The seductive, intimate atmosphere is designed primarily around couples and small groups rather than solo diners. There is no confirmed bar counter or solo-specific seating documented in available data. Solo visits are possible but the format skews toward twos; if solo dining flexibility matters, verify seating options directly with the restaurant before booking.
Location
Lower Ground, 20 Broadwick St, London W1F 9NE, United Kingdom
London, United Kingdom
Compare Dear Jackie
| Venue | Cuisine | Awards | Booking Difficulty |
|---|---|---|---|
| Dear Jackie | Italian | Moderate | |
| CORE by Clare Smyth | Modern British | Michelin 3 Star, World's 50 Best | Unknown |
| Restaurant Gordon Ramsay | Contemporary European, French | Michelin 3 Star, World's 50 Best | Unknown |
| Sketch, The Lecture Room and Library | Modern French | Michelin 3 Star, World's 50 Best | Unknown |
| The Ledbury | Modern European, Modern Cuisine | Michelin 3 Star, World's 50 Best | Unknown |
| Dinner by Heston Blumenthal | Modern British, Traditional British | Michelin 2 Star, World's 50 Best | Unknown |
How Dear Jackie stacks up against the competition.
Also Consider
- CORE by Clare Smyth, Modern British, ££££
- Restaurant Gordon Ramsay, Contemporary European, French, ££££
- Sketch, The Lecture Room and Library, Modern French, ££££
- The Ledbury, Modern European, Modern Cuisine, ££££
- Dinner by Heston Blumenthal, Modern British, Traditional British, ££££
Dear Jackie at £££ sits a full price tier below its London comparison set. CORE by Clare Smyth, Restaurant Gordon Ramsay, Sketch, The Lecture Room and Library, The Ledbury, and Dinner by Heston Blumenthal all operate at ££££, carry multiple Michelin stars, require significantly more forward planning to book. If your goal is a high-ceremony, starred dining experience, Dear Jackie is not competing in that category. Book one of those five for a genuinely special-occasion dinner where the cooking itself is the event.

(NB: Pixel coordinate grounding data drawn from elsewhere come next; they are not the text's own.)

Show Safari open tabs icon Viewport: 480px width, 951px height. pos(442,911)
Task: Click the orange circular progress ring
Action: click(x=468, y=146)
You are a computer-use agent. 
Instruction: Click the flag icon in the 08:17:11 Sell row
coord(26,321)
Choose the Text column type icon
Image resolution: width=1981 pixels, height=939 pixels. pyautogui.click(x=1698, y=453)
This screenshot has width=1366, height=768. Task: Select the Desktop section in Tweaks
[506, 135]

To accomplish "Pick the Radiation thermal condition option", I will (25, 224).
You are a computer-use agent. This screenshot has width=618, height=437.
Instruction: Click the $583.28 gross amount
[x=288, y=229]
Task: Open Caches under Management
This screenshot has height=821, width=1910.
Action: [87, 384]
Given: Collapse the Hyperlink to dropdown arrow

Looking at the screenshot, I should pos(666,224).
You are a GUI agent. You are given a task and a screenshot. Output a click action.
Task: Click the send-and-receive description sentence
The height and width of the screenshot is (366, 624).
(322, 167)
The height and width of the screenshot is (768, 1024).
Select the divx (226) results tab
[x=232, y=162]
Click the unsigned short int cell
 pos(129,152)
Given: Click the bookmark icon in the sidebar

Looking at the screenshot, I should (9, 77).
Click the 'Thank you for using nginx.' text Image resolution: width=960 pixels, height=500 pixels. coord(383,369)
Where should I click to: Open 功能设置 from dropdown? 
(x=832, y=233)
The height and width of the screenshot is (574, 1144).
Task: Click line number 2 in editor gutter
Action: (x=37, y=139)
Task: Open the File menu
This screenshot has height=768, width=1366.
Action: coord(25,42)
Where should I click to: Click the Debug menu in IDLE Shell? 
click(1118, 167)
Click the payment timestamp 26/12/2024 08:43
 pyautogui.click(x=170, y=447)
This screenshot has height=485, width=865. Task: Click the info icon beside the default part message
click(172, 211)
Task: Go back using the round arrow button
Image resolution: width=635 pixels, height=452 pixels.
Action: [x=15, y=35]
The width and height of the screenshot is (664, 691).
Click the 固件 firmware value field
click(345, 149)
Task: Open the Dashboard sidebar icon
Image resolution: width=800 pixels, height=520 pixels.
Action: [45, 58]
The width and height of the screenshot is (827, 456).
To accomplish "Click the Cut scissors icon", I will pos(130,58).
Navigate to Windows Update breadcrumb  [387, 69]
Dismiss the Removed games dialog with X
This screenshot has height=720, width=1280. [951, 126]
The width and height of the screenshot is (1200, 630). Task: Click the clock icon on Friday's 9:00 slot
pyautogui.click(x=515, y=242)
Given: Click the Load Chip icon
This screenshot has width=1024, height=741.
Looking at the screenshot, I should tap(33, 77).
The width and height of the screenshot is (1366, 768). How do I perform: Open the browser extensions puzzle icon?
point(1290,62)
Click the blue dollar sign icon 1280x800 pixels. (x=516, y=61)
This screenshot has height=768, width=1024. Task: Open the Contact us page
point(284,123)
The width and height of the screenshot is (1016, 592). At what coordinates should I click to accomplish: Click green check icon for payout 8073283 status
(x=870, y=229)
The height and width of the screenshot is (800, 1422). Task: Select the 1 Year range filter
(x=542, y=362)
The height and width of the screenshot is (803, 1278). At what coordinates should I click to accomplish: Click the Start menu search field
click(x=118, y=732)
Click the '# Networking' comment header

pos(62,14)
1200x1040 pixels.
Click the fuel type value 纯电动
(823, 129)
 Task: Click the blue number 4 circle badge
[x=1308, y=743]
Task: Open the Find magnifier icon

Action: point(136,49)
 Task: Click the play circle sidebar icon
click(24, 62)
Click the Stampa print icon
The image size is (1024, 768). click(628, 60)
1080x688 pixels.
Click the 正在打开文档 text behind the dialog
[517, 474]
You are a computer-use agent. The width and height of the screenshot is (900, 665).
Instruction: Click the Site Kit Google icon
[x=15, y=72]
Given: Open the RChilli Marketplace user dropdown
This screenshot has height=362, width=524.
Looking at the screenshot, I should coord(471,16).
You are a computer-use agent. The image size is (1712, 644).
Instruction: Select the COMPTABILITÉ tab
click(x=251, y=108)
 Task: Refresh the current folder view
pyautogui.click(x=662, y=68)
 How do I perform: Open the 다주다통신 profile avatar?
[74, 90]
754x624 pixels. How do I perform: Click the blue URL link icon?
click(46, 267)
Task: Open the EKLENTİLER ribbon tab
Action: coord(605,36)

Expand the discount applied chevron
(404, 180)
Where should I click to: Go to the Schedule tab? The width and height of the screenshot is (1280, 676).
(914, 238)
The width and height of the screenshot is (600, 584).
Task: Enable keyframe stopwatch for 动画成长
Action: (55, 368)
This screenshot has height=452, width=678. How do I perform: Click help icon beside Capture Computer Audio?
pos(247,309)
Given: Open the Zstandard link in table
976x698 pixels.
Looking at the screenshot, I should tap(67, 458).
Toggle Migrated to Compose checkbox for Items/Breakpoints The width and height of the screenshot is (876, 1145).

Where Dear Jackie wins is on value and atmosphere for a mid-tier spend. At £££, you get a Michelin Plate kitchen inside a properly designed hotel room in the centre of Soho, without the multi-month booking lead times or the full-evening commitment of a starred tasting menu. For a date night where you want the room to feel considered but you are not building the entire evening around a formal menu format, Dear Jackie is a stronger practical choice than any of the ££££ venues above.
Among the ££££ comparison set, Dinner by Heston Blumenthal is probably the easiest to book and offers a more accessible entry point into that tier, while CORE by Clare Smyth represents the ceiling for Modern British cooking in London. If budget is a genuine constraint, Dear Jackie delivers better value than any of them for an evening that still feels intentional and well-executed.